Testo da leggere:
************

LETTURE

Gli ebrei e le parole

Chiunque abbia avuto frequentazione con il
mondo ebraico ha intuito
che esiste una
fondamentale relazione tra gli ebrei e le parole. La continuità ebraica –
potremmo dire l’unicità ebraica – non dipende tanto da alcuni luoghi
essenziali, monumenti, personalità eroiche o rituali, quanto piuttosto dalle
parole scritte e da un confronto che si è perpetuato tra le generazioni. E’ la
tesi suggestiva e abbastanza vicino al vero degli Oz, Amos
(recentemente
scomparso)
e Fania, padre e figlia, scrittore
e storica,
contenuta nel volume Gli ebrei e le parole: Alle radici
dell’identità ebraica.

************

Compiti da svolgere:
• 1. Nel testo sugli ebrei e le parole, da che cosa dipende la continuità ebraica più che da luoghi, monumenti, personalità eroiche o rituali?
• 2. Prosegui il testo sugli ebrei e le parole dopo la sua ultima frase.

Estratto dei dati:

************

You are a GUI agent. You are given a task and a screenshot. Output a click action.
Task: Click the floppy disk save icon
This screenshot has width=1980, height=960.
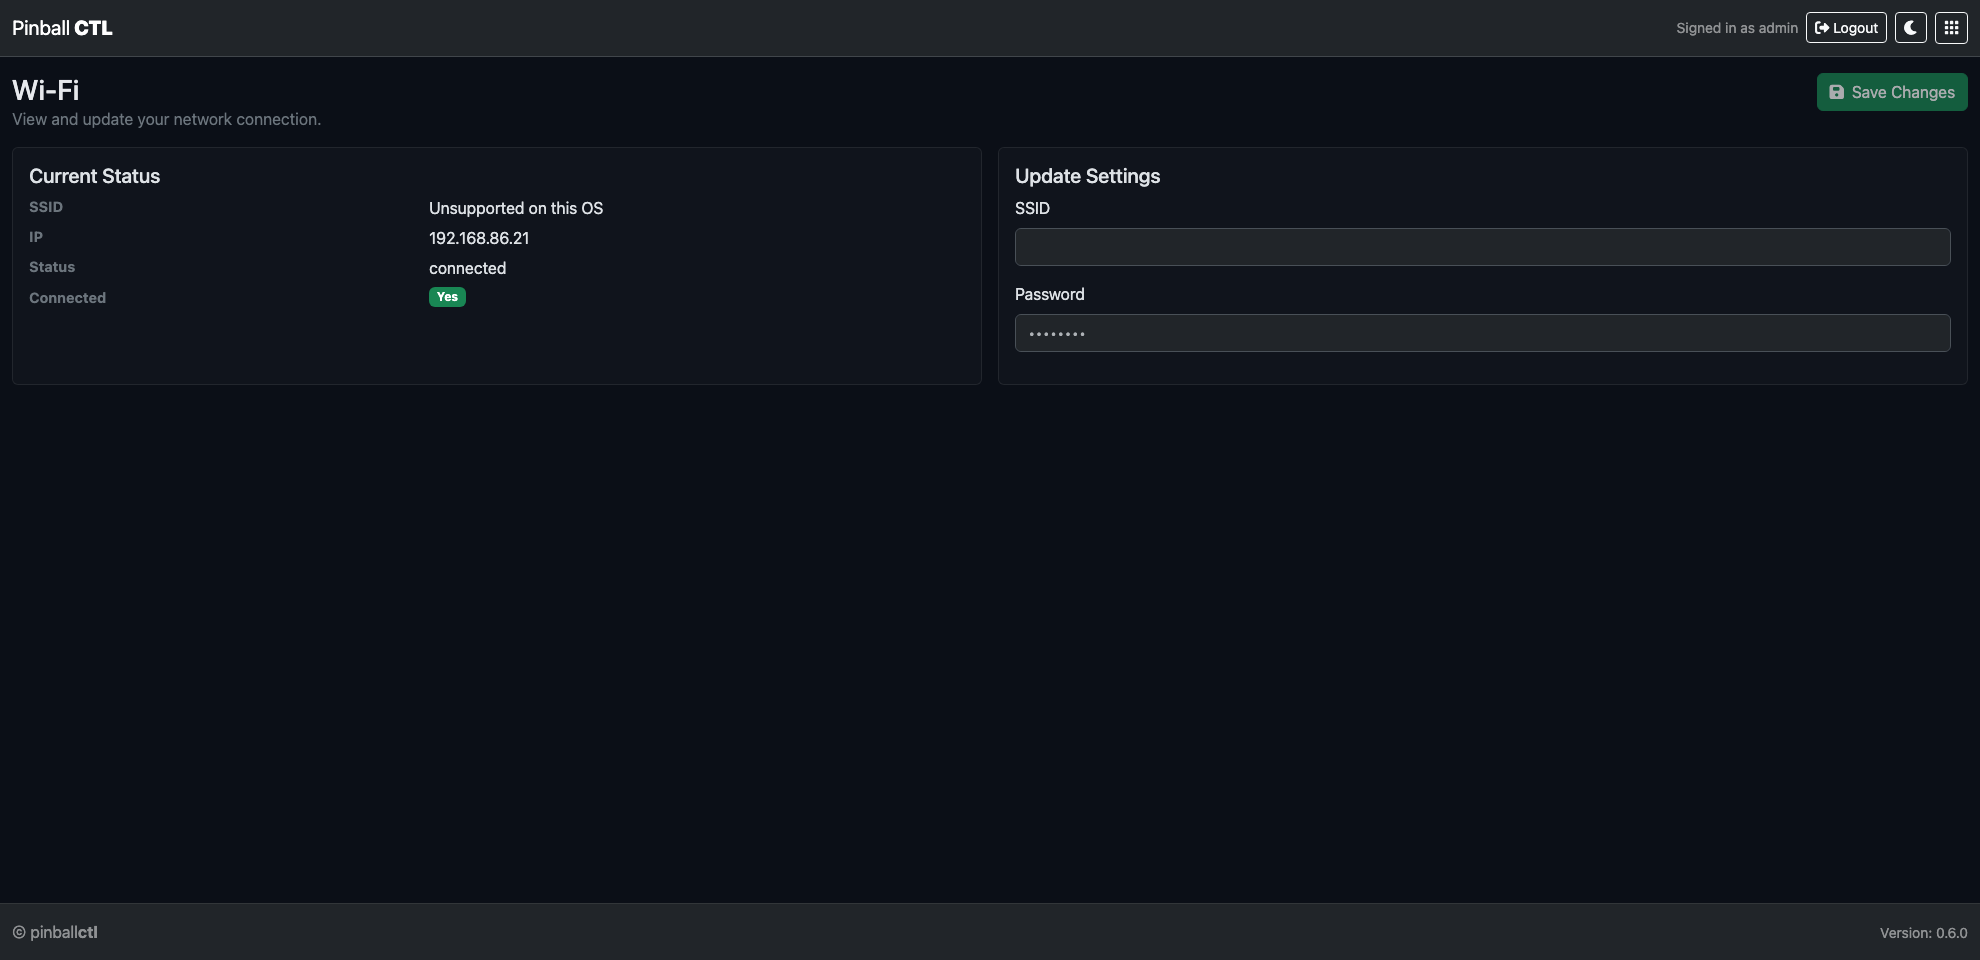coord(1837,91)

************

Risposte per compito:
• 1. Dalle parole scritte e da un confronto che si è perpetuato tra le generazioni.

• 2.
Il credo e la narrazione dell’ebraismo –
spiegano gli autori – sono riusciti a sopravvivere malgrado numerosi e cruenti
attentati alla vita e al culto. A
l di là del tempo gli ebrei hanno sviluppato
una testuale continuità singolare e specifica, attraverso i libri della
tradizione orale e scritta: Mishnah, Talmud, Torah e Bibbia. Essi rappresentano
il motore nascosto – robusto e tenace – che ha mantenuto gli ebrei
fermamente tali. Così convincente da coltivare i propri giovani nel ghetto e
nello shtetl, nella mellah (il quartiere ebraico delle città
marocchine) o nella “via dei giudei”, per quanto poveri e disgraziati fossero. Gli
ebrei nel corso dei secoli hanno frequentemente migrato, si sono spostati, sono
fuggiti, hanno arrancato, ma sempre con i libri sulle spalle. Lontano da
Gerusalemme, senza più altare e candelabro, restavano solo i libri. E così,
correndo a gambe levate per scampare a un massacro o a un pogrom, fuggendo da
una casa o una sinagoga in fiamme, tutto ciò che ci si portava dietro erano i
figli e i libri. I libri e i figli.
«L’enunciazione religiosa più pregnante su
questo tema è che la Torah veglia sugli ebrei fintanto che loro custodiscono e
osservano la Torah. Una versione alternativa dice che è lo Shabbat a
preservarli, fintanto che loro rispettano lo Shabbat
». Nessun
altro popolo dell’era premoderna, come quello ebraico, è stato così
sistematicamente esposto ai testi scritti entro le mura delle proprie case, in
un così ampio spettro sociale. Leggere a casa era una pratica alquanto rara e
insolita nell’Europa medioevale, per via della povertà e dell’analfabetismo.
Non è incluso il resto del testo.